- Born: July 28, 1954 (age 72) Boston, Massachusetts
- Citizenship: American
- Education: Iona College (New York)
- Employer: Interpublic Group
- Board member of: American Advertising Federation and Coalition for the Homeless
- Partner: Steven Kinder

= Laurence Boschetto =

American executive

Laurence Boschetto (born July 28, 1954) is senior advisor to the Interpublic Group. He used to be the CEO and President of Draftfcb, a global advertising agency network. He assumed this role in February, 2009, after serving as the president and chief operating officer of Draftfcb since June, 2006.
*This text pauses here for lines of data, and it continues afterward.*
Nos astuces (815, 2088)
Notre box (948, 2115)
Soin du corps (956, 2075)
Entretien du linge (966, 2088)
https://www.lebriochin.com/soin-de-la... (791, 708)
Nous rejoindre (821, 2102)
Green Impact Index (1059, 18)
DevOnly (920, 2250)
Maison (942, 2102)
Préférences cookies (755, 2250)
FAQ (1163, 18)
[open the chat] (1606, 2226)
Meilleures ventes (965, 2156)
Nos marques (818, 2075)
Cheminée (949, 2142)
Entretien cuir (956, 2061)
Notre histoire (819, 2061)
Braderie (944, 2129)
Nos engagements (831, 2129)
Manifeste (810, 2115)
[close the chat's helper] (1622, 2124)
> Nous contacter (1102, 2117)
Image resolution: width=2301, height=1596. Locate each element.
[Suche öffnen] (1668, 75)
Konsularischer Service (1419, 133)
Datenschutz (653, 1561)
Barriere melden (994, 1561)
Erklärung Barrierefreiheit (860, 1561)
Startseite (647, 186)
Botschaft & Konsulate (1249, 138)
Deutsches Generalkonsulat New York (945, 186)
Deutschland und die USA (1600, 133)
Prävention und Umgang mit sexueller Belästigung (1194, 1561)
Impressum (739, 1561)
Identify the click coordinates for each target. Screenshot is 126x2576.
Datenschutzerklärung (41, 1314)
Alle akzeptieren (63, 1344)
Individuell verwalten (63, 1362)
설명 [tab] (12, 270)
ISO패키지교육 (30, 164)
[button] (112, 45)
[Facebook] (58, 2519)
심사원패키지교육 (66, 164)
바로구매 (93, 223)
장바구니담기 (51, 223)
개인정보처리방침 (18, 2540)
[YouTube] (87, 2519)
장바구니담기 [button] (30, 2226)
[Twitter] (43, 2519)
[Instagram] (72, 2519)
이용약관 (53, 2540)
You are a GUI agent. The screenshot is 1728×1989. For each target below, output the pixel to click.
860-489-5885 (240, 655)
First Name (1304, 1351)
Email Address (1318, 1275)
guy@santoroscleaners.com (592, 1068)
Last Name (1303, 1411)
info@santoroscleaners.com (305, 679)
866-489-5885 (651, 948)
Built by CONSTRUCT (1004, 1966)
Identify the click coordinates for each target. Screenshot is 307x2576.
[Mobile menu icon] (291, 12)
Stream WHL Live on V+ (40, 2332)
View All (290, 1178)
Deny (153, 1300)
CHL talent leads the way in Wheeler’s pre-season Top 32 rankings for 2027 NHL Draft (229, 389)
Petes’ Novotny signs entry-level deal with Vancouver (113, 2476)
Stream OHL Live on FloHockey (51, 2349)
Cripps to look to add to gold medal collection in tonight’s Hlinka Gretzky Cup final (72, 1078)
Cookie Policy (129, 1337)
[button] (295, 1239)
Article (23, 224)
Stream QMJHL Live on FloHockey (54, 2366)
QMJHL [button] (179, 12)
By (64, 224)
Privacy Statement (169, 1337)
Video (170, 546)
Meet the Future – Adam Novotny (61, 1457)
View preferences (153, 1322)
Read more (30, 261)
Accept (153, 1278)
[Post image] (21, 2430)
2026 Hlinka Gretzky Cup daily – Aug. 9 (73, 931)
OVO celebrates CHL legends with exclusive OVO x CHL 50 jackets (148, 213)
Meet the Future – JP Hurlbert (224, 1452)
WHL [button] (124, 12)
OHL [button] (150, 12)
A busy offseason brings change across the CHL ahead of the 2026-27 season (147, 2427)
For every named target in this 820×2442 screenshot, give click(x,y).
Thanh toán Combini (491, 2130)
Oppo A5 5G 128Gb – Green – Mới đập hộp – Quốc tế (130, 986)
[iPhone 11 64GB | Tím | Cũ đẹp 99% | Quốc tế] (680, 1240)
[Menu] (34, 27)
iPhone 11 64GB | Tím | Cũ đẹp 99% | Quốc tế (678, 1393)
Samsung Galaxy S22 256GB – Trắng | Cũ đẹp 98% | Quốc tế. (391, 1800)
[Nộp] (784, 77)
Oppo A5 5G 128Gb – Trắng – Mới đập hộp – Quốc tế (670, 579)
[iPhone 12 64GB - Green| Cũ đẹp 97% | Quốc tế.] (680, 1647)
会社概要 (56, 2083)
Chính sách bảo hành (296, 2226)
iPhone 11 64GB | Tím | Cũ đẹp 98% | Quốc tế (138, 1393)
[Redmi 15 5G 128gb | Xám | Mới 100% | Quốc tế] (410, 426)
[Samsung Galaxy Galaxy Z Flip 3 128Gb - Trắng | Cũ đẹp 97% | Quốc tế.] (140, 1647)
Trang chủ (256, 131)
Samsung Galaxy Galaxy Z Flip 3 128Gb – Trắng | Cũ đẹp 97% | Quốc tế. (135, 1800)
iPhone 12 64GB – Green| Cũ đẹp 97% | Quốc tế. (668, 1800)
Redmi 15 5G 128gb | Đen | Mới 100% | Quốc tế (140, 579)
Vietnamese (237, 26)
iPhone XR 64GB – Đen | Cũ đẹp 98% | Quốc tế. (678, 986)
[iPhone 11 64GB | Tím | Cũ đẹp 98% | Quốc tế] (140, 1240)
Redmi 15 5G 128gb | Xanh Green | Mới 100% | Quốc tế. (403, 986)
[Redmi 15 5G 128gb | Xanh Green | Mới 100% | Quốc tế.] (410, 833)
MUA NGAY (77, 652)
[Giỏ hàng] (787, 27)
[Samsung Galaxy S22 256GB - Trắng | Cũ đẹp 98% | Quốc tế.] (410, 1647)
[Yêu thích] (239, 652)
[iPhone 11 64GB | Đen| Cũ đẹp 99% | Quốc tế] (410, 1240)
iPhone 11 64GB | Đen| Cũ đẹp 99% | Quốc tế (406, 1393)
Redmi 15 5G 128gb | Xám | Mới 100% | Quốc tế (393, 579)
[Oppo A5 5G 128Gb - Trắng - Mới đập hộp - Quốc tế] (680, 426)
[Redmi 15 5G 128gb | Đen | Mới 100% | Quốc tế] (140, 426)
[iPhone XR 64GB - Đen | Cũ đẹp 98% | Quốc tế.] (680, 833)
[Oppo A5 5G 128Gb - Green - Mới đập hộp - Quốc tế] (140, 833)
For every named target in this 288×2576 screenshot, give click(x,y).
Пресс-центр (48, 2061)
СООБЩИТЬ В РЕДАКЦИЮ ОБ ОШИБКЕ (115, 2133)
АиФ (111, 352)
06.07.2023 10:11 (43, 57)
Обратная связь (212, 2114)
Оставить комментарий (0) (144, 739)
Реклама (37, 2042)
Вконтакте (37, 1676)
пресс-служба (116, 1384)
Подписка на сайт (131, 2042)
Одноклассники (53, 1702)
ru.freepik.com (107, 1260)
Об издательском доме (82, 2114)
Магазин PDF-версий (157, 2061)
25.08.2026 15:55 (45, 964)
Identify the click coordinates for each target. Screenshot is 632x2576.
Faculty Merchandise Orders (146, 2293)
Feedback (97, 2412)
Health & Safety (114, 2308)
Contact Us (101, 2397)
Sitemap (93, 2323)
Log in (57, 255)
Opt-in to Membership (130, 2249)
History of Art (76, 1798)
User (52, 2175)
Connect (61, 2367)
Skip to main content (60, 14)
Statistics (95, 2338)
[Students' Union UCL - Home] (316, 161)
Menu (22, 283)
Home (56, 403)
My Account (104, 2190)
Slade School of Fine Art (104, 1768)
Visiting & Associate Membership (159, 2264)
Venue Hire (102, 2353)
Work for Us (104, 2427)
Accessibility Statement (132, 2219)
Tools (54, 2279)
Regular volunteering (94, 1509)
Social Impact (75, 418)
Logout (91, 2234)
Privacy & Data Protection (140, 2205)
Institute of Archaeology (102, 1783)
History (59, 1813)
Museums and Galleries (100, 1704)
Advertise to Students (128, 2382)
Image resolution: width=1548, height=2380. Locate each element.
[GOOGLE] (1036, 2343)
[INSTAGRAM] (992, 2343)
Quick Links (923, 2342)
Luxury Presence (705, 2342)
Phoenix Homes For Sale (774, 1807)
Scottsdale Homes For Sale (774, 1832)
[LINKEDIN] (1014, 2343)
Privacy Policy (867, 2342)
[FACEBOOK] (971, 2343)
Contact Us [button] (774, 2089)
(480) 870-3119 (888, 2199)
Earlier in his career, Boschetto was vice president and corporate advertising director at Manufacturers Hanover Trust. From there he served as executive vice president of account services and strategic planning at Edwin Bird Wilson. He was a founding member of Adler Boschetto Peebles, which was acquired by Draft in 1997. Boschetto, a proponent of developing data analytic systems, then served as the general manager of Draft’s New York office until Draft merged with Foote, Cone & Belding in June, 2006, to form Draftfcb.

==Early life==
A native of Boston, Boschetto received his B.A. (1976) and MBA (1980) from Iona College (New York).

==Achievements==
Boschetto was elected to the American Advertising Federation board of directors in 2008. He is on the Coalition for the Homeless advisory board and supports the First Step program, which offers employment to women who have lost their homes.